Brent crude futures for January were down 4 cents, or 0.05%, at $73.27 a barrel by 10:43 a.m. EDT (1543 GMT).
U.S. West Texas Intermediate crude futures for December, due to expire on Wednesday, were up 26 cents, or 0.37%, at $69.65, while the more active WTI contract for January was up 2 cents, or 0.03%, at $69.26.
U.S. crude stocks and gasoline inventories rose and distillate stockpiles fell in the week ending Nov. 15, the Energy Information Administration said on Wednesday.
Crude inventories rose by 545,000 barrels to 430.3 million barrels last week, the EIA said, compared with analysts’ expectations in a Reuters poll for a 138,000-barrel rise.
Oil steadies as Sverdrup field restart counters geopolitical concerns
U.S. gasoline stocks rose by 2.1 million barrels to 208.9 million barrels, compared with analysts’ expectations in a Reuters poll for a 900,000-barrel build.
The escalating war between major oil producer Russia and Ukraine and subsequent concern around potential oil supply disruptions have kept a floor under prices this week.
This has put geopolitical risk back in the market, StoneX energy analyst Alex Hodes said in a note on Wednesday.
“However, the concerns over additional sanctions or disruptions of Russian fuel or crude oil supplies appear misguided,” Hodes added, pointing to strong Russian fuel exports.
Long positions in WTI have declined significantly despite the added geopolitical risk, according to Aegis Hedging associate Christian Drolshagen, with hedge funds holding only 50% of summer levels, per CFTC data.
“We may expect (Brent) oil prices to stay supported above the $70 level for now, as market participants continue to monitor the geopolitical developments,” said Yeap Jun Rong, market strategist at IG.
On Tuesday, Ukraine used U.S.-supplied ATACMS missiles to strike Russian territory for the first time, Moscow said, while Russian President Vladimir Putin lowered the bar for a possible nuclear attack.
“The price action in the oil market has been relatively uneventful post-U.S. election, with some pick-up in the past couple of days due to a temporary production outage in the North Sea and a further escalation in the nature of the confrontationin Ukraine,” said Harry Tchilinguirian, head of research at Onyx Capital Group.
Norway’s Equinor on Wednesday said it had restored full output capacity at the Johan Sverdrup oilfield in the North Sea following a power outage.

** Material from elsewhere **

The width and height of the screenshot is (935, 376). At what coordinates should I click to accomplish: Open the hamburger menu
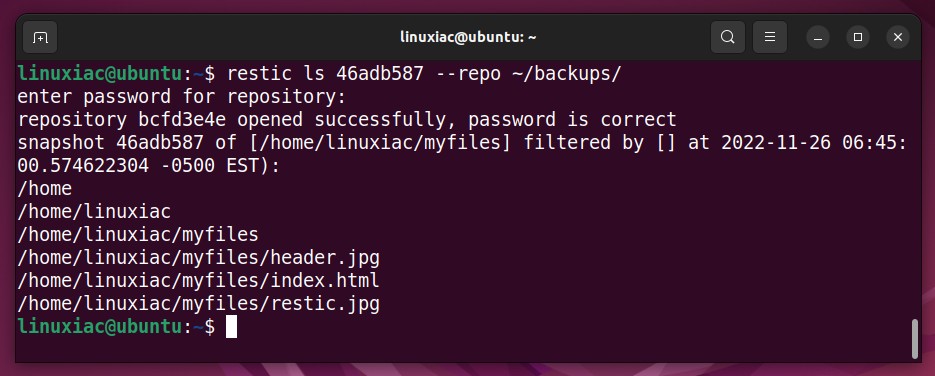(x=770, y=38)
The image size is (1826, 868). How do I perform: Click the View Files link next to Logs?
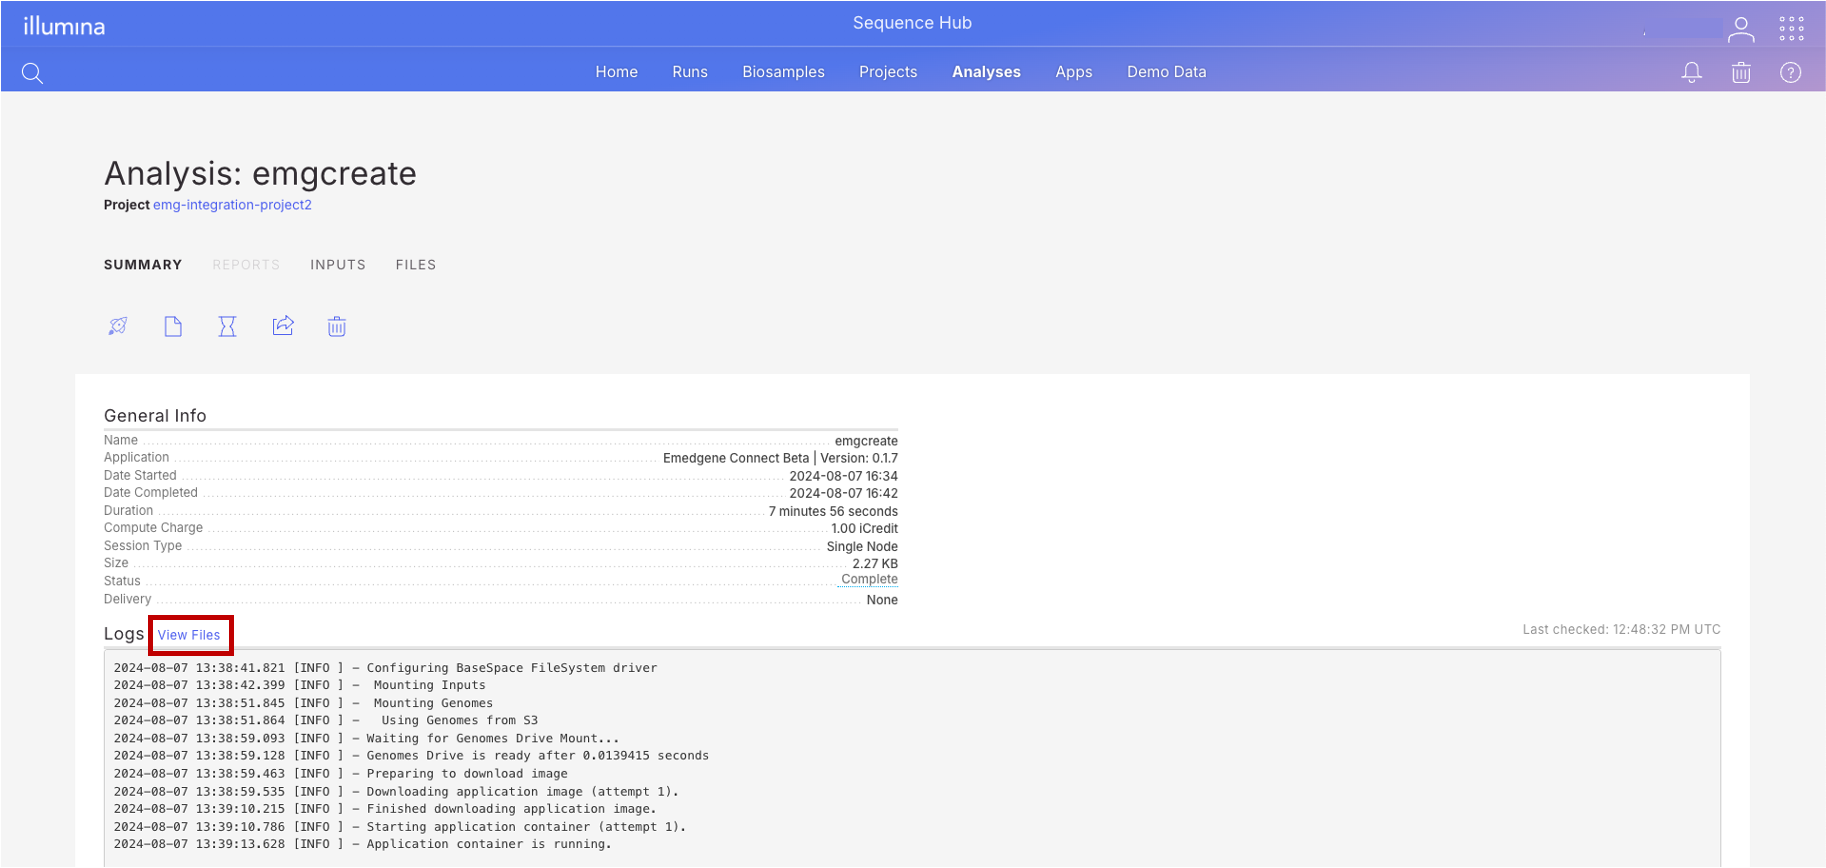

Equinor last month said the field was producing at peak capacity of around 755,000 barrels of oil equivalent per day.
Weighing on prices on Wednesday, Hezbollah chief Naim Qassem said in a televised speech that his group had reviewed and given feedback on a U.S.-drafted ceasefire proposal to end fighting with Israel, and that a halt to hostilities was now in Israel’s hands.
Meanwhile, the U.S. Federal Reserve will trim interest rates next month but make shallower cuts in 2025 than expected just a month ago due to the risk of higher inflation from President-elect Donald Trump’s proposed policies, according to most economists in a Reuters poll.
Higher interest rates increase the cost of borrowing, which can slow economic activity and dampen demand for oil.